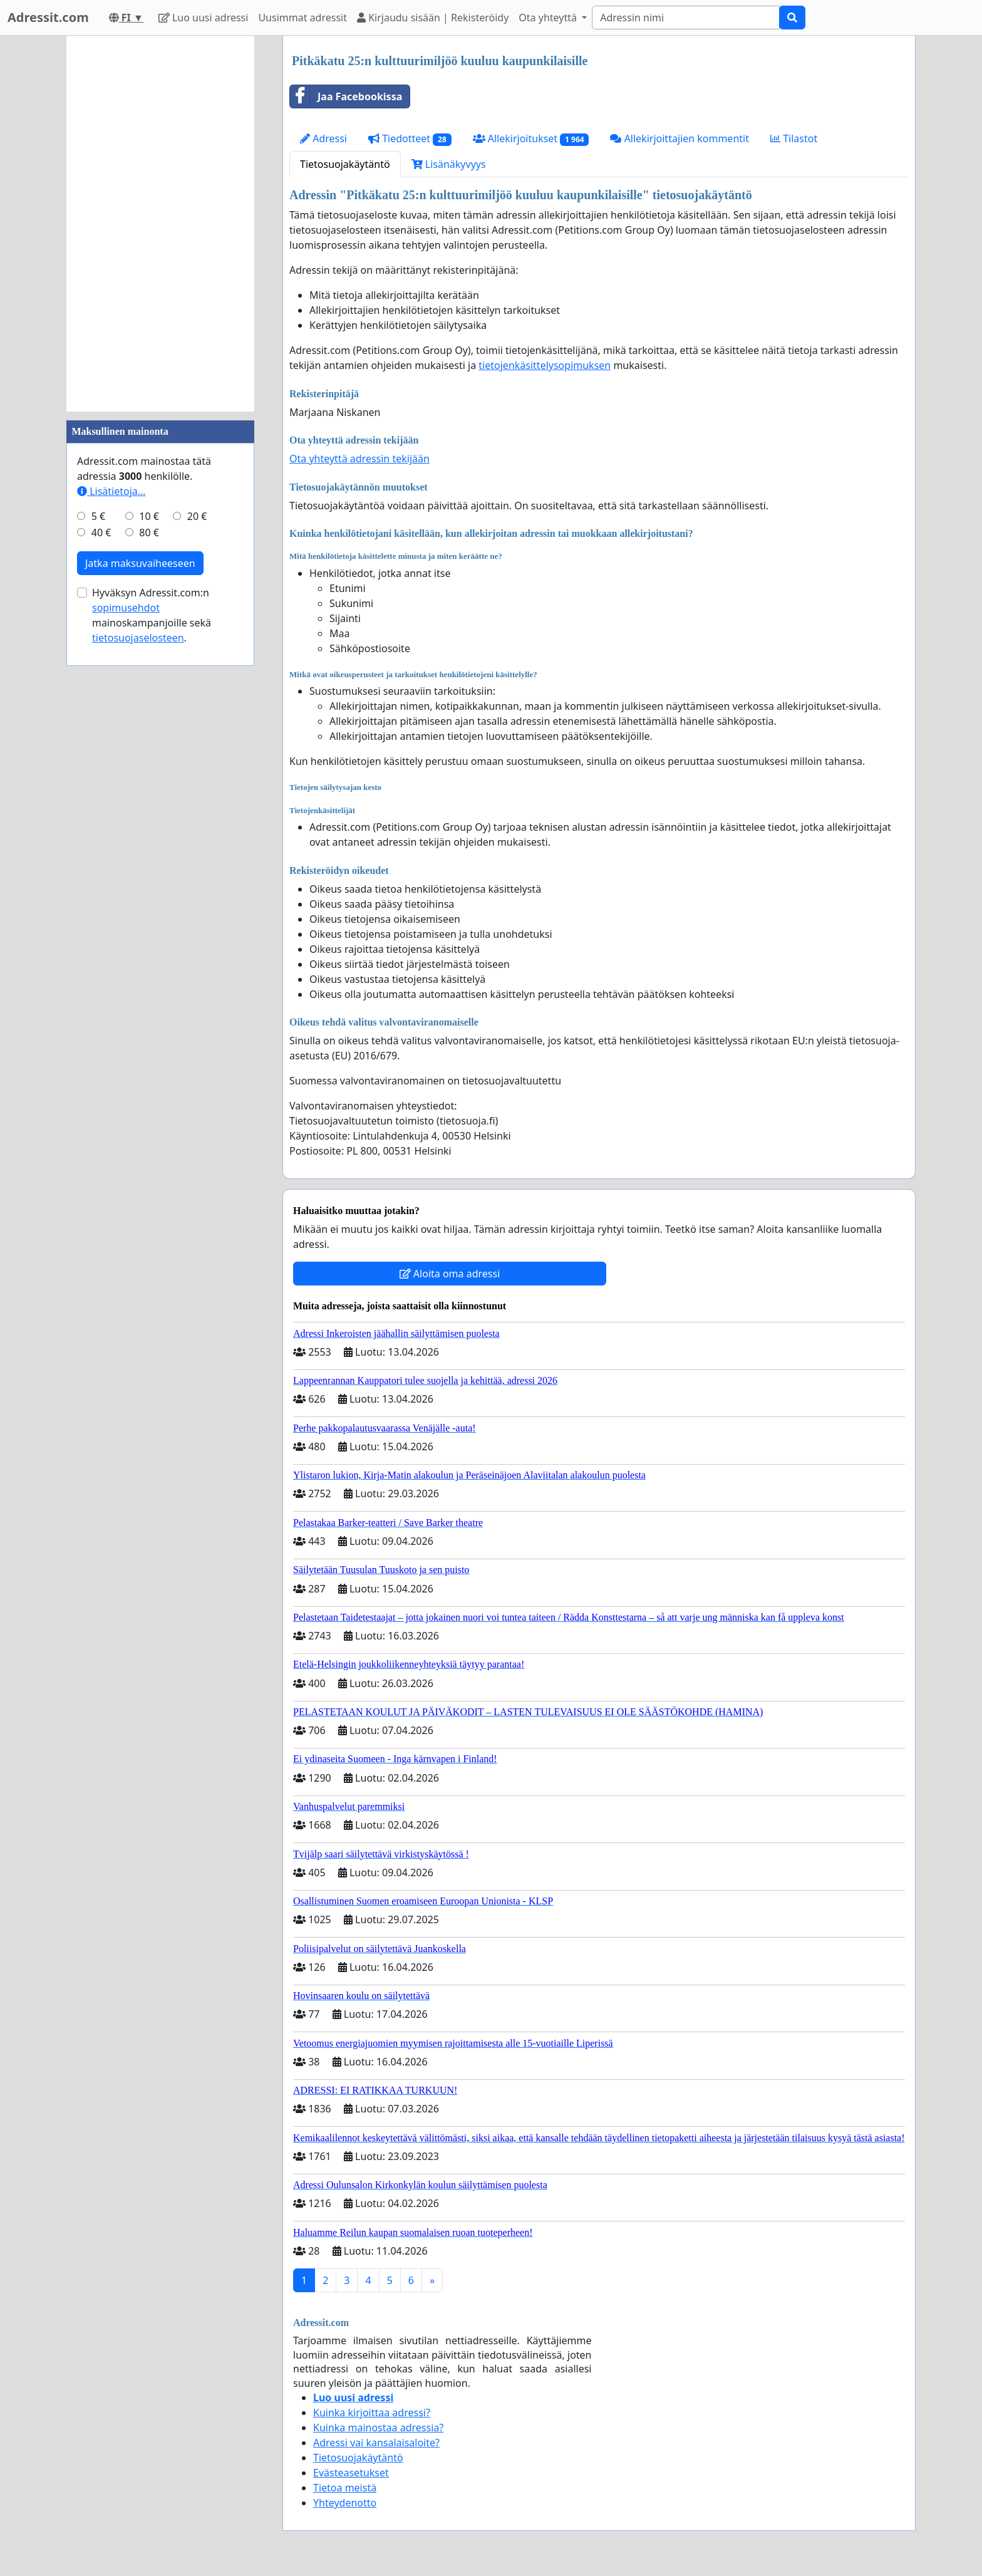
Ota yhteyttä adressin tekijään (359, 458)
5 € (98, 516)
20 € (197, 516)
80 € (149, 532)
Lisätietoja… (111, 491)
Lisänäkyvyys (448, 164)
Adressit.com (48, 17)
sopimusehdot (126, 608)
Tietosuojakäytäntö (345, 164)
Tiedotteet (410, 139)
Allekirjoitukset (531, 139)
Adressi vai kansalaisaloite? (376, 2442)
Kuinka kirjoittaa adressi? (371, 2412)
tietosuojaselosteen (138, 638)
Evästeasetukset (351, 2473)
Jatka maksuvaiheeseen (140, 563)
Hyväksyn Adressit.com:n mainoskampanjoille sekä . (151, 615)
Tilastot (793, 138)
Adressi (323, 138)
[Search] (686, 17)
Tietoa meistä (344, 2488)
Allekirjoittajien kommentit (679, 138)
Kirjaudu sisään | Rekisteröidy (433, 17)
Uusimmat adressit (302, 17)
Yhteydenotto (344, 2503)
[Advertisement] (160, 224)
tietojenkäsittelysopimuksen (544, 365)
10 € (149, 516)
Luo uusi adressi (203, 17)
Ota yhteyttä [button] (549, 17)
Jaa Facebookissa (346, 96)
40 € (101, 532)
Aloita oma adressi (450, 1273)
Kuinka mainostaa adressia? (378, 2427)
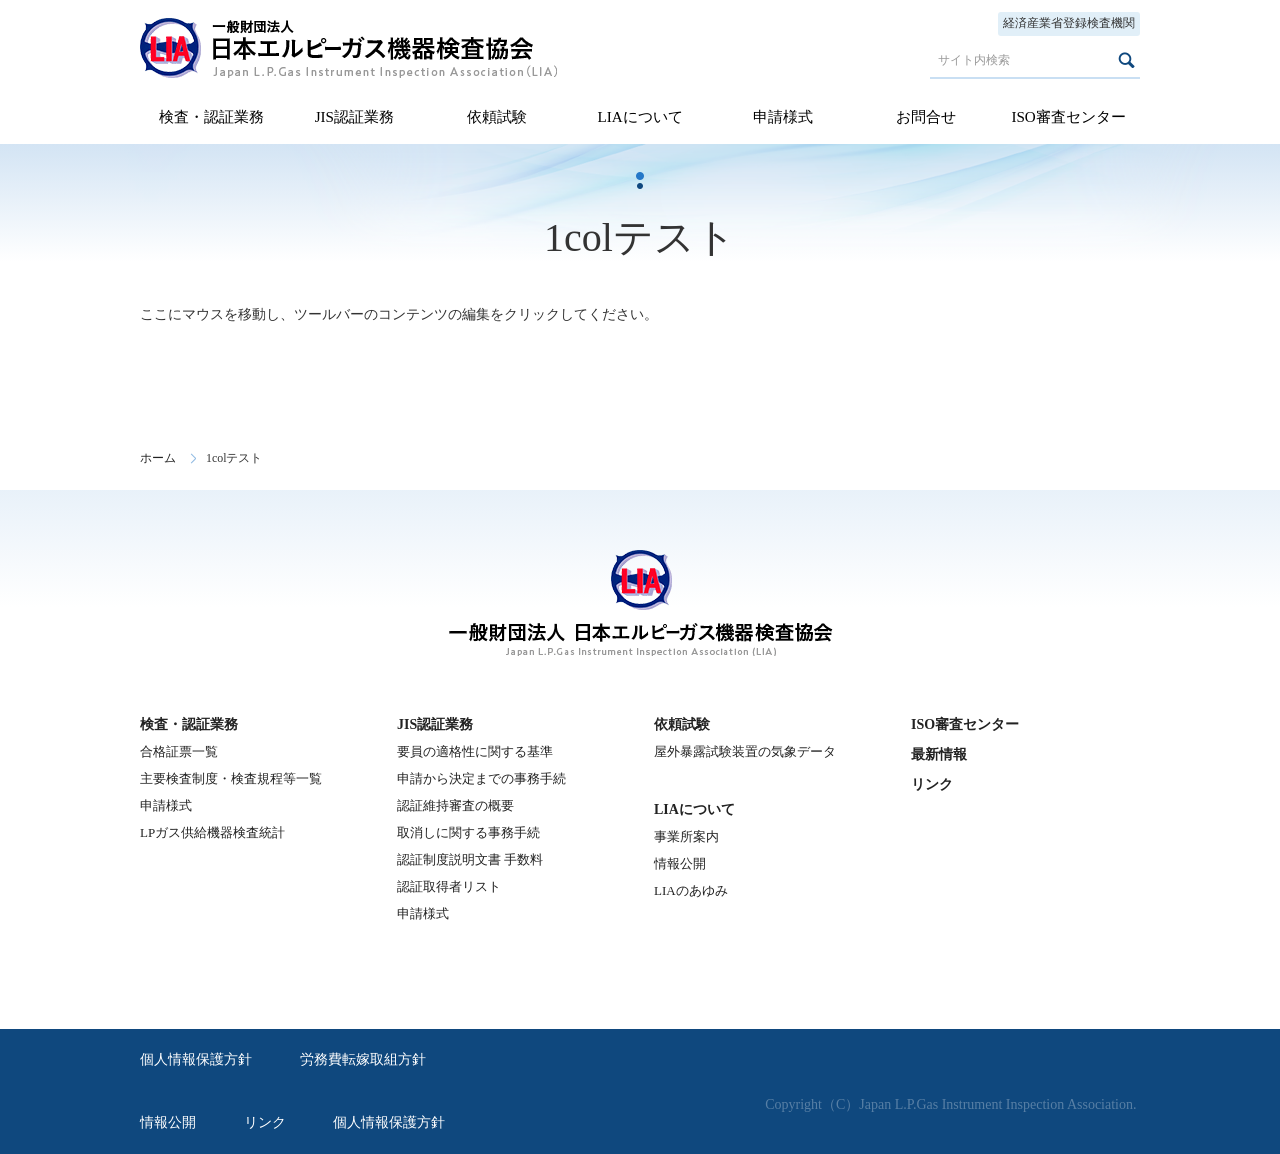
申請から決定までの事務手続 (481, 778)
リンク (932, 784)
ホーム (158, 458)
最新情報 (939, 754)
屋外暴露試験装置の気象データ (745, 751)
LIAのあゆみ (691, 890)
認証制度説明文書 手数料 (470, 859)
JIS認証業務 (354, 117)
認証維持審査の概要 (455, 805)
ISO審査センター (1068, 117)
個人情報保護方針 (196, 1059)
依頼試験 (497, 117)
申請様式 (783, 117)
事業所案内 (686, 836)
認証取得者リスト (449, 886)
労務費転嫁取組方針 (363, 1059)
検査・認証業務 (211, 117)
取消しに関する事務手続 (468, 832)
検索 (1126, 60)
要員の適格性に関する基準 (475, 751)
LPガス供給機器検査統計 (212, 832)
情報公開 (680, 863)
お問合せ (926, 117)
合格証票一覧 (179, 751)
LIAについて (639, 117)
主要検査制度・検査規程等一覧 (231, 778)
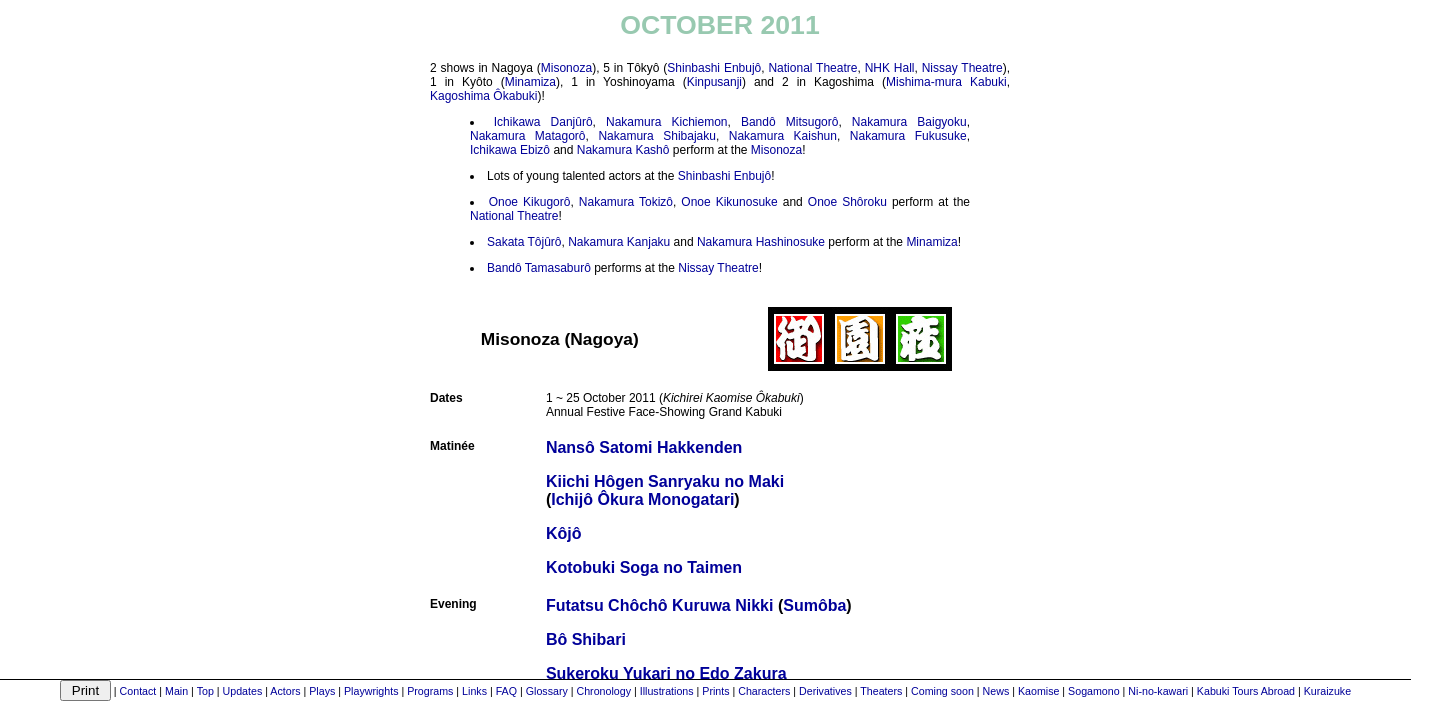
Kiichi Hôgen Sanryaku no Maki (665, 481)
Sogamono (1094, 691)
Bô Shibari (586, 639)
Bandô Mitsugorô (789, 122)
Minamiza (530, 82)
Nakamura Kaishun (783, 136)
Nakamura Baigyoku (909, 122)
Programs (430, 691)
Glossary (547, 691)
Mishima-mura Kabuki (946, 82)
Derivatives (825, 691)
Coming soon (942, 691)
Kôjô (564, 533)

_WORK INSTRUCTIONS_:
Update all of the data above by putting "Terms" in place of "Glossary", keeping everything else the same, and leave the pictures out of your answer.

_THE ANSWER_:
Ota yhteyttä adressin tekijään (359, 458)
5 € (98, 516)
20 € (197, 516)
80 € (149, 532)
Lisätietoja… (111, 491)
Lisänäkyvyys (448, 164)
Adressit.com (48, 17)
sopimusehdot (126, 608)
Tietosuojakäytäntö (345, 164)
Tiedotteet (410, 139)
Allekirjoitukset (531, 139)
Adressi vai kansalaisaloite? (376, 2442)
Kuinka kirjoittaa adressi? (371, 2412)
tietosuojaselosteen (138, 638)
Evästeasetukset (351, 2473)
Jatka maksuvaiheeseen (140, 563)
Hyväksyn Adressit.com:n mainoskampanjoille sekä . (151, 615)
Tilastot (793, 138)
Adressi (323, 138)
[Search] (686, 17)
Tietoa meistä (344, 2488)
Allekirjoittajien kommentit (679, 138)
Kirjaudu sisään | Rekisteröidy (433, 17)
Uusimmat adressit (302, 17)
Yhteydenotto (344, 2503)
[Advertisement] (160, 224)
tietojenkäsittelysopimuksen (544, 365)
10 € (149, 516)
Luo uusi adressi (203, 17)
Ota yhteyttä [button] (549, 17)
Jaa Facebookissa (346, 96)
40 € (101, 532)
Aloita oma adressi (450, 1273)
Kuinka mainostaa adressia? (378, 2427)
申請から決定までの事務手続 (481, 778)
リンク (932, 784)
ホーム (158, 458)
最新情報 (939, 754)
屋外暴露試験装置の気象データ (745, 751)
LIAのあゆみ (691, 890)
認証制度説明文書 手数料 (470, 859)
JIS認証業務 (354, 117)
認証維持審査の概要 (455, 805)
ISO審査センター (1068, 117)
個人情報保護方針 (196, 1059)
依頼試験 (497, 117)
申請様式 (783, 117)
事業所案内 (686, 836)
認証取得者リスト (449, 886)
労務費転嫁取組方針 (363, 1059)
検査・認証業務 (211, 117)
取消しに関する事務手続 (468, 832)
検索 (1126, 60)
要員の適格性に関する基準 (475, 751)
LPガス供給機器検査統計 (212, 832)
情報公開 (680, 863)
お問合せ (926, 117)
合格証票一覧 (179, 751)
LIAについて (639, 117)
主要検査制度・検査規程等一覧 (231, 778)
Kiichi Hôgen Sanryaku no Maki (665, 481)
Sogamono (1094, 691)
Bô Shibari (586, 639)
Bandô Mitsugorô (789, 122)
Minamiza (530, 82)
Nakamura Kaishun (783, 136)
Nakamura Baigyoku (909, 122)
Programs (430, 691)
Terms (547, 691)
Mishima-mura Kabuki (946, 82)
Derivatives (825, 691)
Coming soon (942, 691)
Kôjô (564, 533)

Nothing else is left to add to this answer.